Citation: Siegel MO, Simon GL (2012) Is Human Immunodeficiency Virus Infection a Risk Factor for Strongyloides stercoralis Hyperinfection and Dissemination. PLoS Negl Trop Dis 6(7): e1581. https://doi.org/10.1371/journal.pntd.0001581
Editor: David Joseph Diemert, The George Washington University Medical Center, United States of America
Published: July 31, 2012
Copyright: © Siegel, Simon. This is an open-access article distributed under the terms of the Creative Commons Attribution License, which permits unrestricted use, distribution, and reproduction in any medium, provided the original author and source are credited.
Funding: GLS receives support from the NIH under the following grants: UO1A1068619, 1P30A1087714 and 1UL1RR041988. The funder had no role study design, data collection and analysis, decision to publish, or preparation of the manuscript.
Competing interests: The authors have declared that no competing interests exist.
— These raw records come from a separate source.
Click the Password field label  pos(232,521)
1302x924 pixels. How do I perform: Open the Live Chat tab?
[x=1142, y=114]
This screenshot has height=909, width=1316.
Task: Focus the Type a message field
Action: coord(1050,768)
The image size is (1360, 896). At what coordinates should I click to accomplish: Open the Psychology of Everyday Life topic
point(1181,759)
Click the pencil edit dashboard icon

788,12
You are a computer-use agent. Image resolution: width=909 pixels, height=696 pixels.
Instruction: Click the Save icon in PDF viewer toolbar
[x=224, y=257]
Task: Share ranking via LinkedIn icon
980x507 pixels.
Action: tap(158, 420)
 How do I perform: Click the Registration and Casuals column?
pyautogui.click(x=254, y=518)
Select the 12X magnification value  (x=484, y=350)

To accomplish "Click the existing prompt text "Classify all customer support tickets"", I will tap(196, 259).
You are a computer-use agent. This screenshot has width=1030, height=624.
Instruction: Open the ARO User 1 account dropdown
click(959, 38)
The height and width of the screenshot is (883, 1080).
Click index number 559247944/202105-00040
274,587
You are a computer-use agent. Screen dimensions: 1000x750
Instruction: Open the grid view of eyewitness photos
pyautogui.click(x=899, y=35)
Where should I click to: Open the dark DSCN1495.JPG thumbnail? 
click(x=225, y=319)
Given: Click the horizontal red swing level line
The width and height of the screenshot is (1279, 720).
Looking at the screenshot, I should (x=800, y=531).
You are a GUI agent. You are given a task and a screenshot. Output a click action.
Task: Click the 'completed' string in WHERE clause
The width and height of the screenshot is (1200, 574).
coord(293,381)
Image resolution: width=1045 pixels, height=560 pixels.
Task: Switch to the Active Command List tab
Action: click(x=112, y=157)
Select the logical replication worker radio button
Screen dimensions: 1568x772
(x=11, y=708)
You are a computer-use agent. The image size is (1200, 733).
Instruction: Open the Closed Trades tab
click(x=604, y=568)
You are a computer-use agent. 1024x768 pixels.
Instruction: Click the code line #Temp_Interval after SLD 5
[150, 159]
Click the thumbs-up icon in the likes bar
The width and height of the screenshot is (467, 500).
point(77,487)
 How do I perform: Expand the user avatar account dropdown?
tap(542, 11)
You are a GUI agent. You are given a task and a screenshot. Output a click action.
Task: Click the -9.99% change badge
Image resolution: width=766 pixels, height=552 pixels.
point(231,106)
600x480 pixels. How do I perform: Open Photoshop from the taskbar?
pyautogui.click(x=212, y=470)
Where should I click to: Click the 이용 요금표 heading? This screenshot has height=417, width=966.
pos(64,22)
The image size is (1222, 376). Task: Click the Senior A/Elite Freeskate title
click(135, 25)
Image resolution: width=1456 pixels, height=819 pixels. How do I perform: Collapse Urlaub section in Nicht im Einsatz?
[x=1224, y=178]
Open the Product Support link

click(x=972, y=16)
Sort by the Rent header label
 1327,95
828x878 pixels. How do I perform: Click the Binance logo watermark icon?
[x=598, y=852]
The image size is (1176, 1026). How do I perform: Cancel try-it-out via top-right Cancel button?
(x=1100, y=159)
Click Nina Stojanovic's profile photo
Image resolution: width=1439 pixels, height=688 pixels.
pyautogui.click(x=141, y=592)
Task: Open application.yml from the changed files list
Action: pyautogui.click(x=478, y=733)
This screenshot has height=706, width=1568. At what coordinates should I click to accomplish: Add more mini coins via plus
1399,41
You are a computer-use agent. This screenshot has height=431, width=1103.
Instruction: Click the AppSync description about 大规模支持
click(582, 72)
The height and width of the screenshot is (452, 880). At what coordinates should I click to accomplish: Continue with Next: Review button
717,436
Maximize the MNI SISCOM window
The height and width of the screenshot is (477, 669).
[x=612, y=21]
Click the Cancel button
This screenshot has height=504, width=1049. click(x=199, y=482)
Strongyloides stercoralis was first identified in post-mortem examination of the gastrointestinal tract of five French soldiers from Cochin, China, in 1876. Since then it has been recognized that infection with this organism can persist for decades. This is due to an autoinfective process whereby rhabditiform larvae that are excreted by the adult worm are converted to infectious filariform larvae in the large intestine where they can then reinfect the host. Under normal conditions this conversion in humans is quite limited, with most conversions occurring in the soil. Occasionally large numbers of rhabditiform larvae transform into infective filariform larvae in the human gastrointestinal tract, which results in a more severe form of the autoinfective cycle. This is referred to as hyperinfection syndrome and can result in dissemination of the larvae to other organs in the host with potentially fatal consequences.
The hyperinfection syndrome has been linked to immunosuppression. In particular, conditions that impact on cell-mediated immunity have been more closely identified as risk factors for the development of this syndrome. The two conditions that have been most frequently recognized as predisposing factors for the development of the hyperinfection syndrome are corticosteroid use ,  and human T-lymphotropic virus type 1 (HTLV-1) infection . Studies of disseminated disease in organ transplant patients, asthmatics, patients with chronic lung disease, and patients with autoimmune disease have shown that corticosteroid therapy has been a common denominator in the development of severe infection.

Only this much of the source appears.